Mr. Simmons was raised in Kaysville, Utah. He graduated cum laude from the University of Utah and received an MBA with Distinction from Harvard Business School. He served on the faculty of Harvard Business School as a Research Associate for two years and was a Doctoral Candidate.
Mr. Simmons began a small investment bank/advisory firm in Boston. Among his early clients were several subsea service companies. By 1973, almost all of his clients were oil service companies. Following the 1973 Oil Shock, Simmons decided to create a Houston-based firm to concentrate on providing highest quality investment banking advice to the worldwide oil service industry. Over time, the specialization expanded into investment banking covering all aspects of the global energy industry.

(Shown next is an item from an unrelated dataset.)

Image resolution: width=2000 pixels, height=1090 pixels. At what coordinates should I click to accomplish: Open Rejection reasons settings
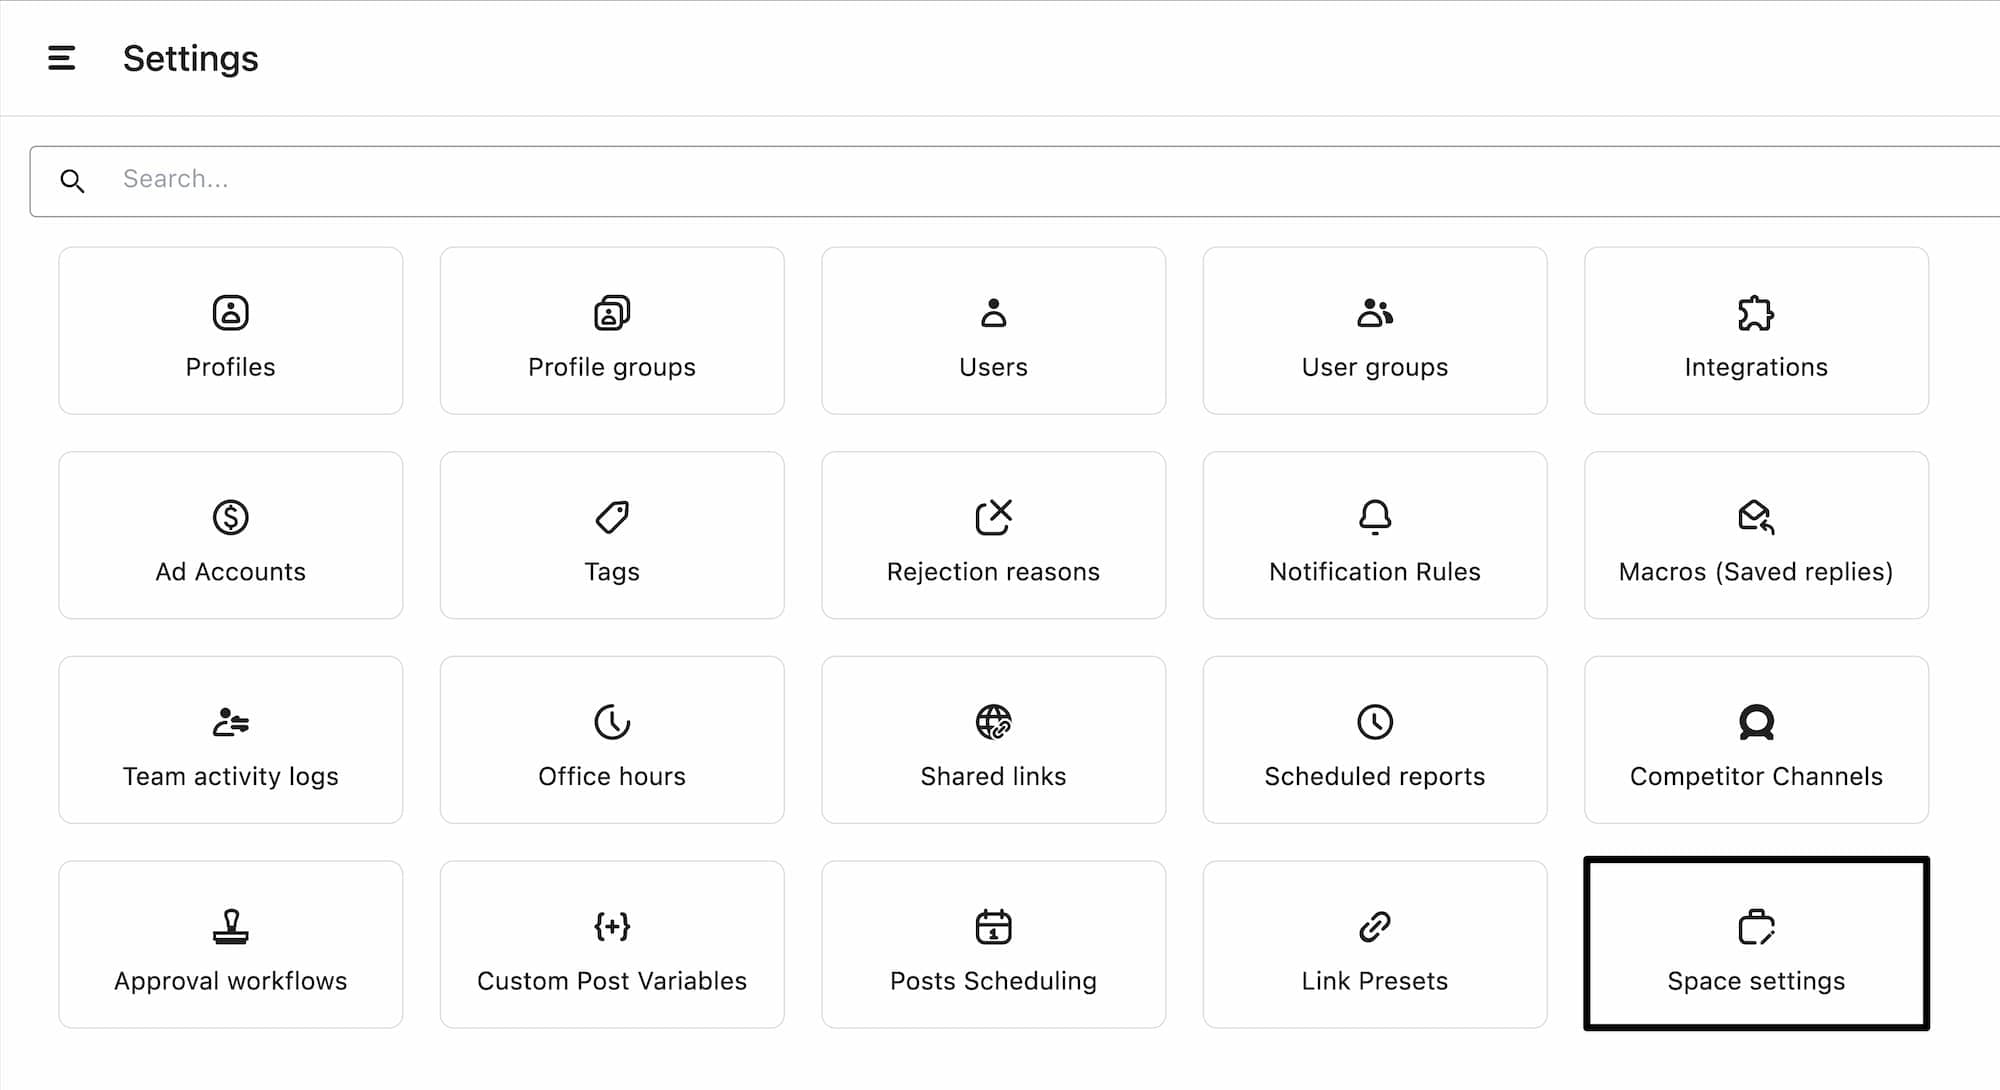click(x=993, y=535)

SCI’s offices are located in Houston, Texas; London, England; Boston, Massachusetts; Aberdeen, Scotland and Dubai, UAE. In 2007, Mr. Simmons founded The Ocean Energy Institute in Mid-Coast Maine. The Institute’s focus is to research and create renewable energy sources from all aspects of our oceans.
Simmons serves on the Board of Directors of Houston Technology Center (Houston) and the Center for Houston’s Future (Houston). He also serves on The University of Texas’ M.D. Anderson Cancer Center Foundation Board of Visitors (Houston) and is a Trustee of the Bermuda Institute for Ocean Sciences. In addition, he is past Chairman of the National Ocean Industry Association. Mr. Simmons is a past President of the Harvard Business School Alumni Association and a former member of the Visiting Committee of Harvard Business School. He is a member of the National Petroleum Council, Council on Foreign Relations and The Atlantic Council of the United States. Mr. Simmons is a Trustee of the National Trust for Historic Preservation, The Island Institute and Farnsworth Art Museum in Maine.
Mr. Simmons’ recently published book Twilight in the Desert: The Coming Saudi Oil Shock and the World Economy has been listed on the Wall Street Journal’s best-seller list. He has also published numerous energy papers for industry journals and is a frequent speaker at government forums, energy symposiums and in boardrooms of many leading energy companies around the world.
Mr. Simmons is married and has five daughters. His hobbies include watercolors, cooking, writing and travel.